The paper said net SCP imports have increased annually between 2013-14 and 2021-22, with net imports growing 124% during that time, “spurred by persistently short supplies and high prices of sugar in the US market, mostly as a result of deliberate US policies.” The amount of sugar in net SCP imports in 2021-22 equaled about 12% of domestic sales, “a benefit growers and processors cold reap in not for the US sugar program,” the SUA said.

“Congress now has the chance to rework the US sugar program and address this harmful, US-job-destroying policy as it works to reauthorize the farm bill in 2023,” Mr. Pasco said.

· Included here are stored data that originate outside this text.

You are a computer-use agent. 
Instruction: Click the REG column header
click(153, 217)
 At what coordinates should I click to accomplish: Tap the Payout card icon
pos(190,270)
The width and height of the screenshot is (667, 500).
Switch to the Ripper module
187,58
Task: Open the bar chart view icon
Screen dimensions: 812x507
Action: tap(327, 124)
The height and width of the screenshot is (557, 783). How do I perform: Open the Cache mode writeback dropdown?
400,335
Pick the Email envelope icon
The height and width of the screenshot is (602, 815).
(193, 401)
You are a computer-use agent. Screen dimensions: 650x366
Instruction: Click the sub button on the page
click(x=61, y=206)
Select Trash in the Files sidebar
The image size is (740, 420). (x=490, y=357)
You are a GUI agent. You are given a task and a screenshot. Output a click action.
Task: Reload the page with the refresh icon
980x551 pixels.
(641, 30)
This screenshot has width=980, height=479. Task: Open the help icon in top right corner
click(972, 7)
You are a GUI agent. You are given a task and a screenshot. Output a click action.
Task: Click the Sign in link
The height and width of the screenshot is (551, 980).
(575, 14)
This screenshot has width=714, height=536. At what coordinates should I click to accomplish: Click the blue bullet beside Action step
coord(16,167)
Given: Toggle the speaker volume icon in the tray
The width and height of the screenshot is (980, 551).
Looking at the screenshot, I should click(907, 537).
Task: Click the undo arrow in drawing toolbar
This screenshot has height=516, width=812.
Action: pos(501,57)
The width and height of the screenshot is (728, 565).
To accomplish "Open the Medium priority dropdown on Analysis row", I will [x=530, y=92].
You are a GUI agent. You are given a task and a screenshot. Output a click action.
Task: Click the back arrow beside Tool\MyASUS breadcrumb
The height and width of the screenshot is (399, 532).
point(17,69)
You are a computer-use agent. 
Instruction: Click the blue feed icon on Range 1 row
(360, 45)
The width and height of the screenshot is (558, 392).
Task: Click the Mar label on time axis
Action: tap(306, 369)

SUA-White-Paper_embed_source-Agralytica.jpgSource: Agralytica

Based on data analysis from Agralytica, an Alexandria, Va.-based consultancy, the white paper said the United States imported 2,388,616 short tons of sugar in SCPs in 2021-22 compared with exports of 830,639 tons, for net imports of 1,557,977 tons, up 16% from 2020-21. Net imports of sugar in SCPs could grow to more than 1.6 million tons if import trends for the first quarter continue, the report said. In comparison, sales of domestic sugar in 2021-22 were 12,578,000 tons.

If US sugar policies were even a little less restrictive, the incentives for SCP imports and disincentives for SCP exports would diminish, resulting in up to 12% more sugar sales for US growers and processors and a greater share of SCPs made in the United States. 

The SUA represents US food and beverage manufacturers who use sugar and other sweeteners.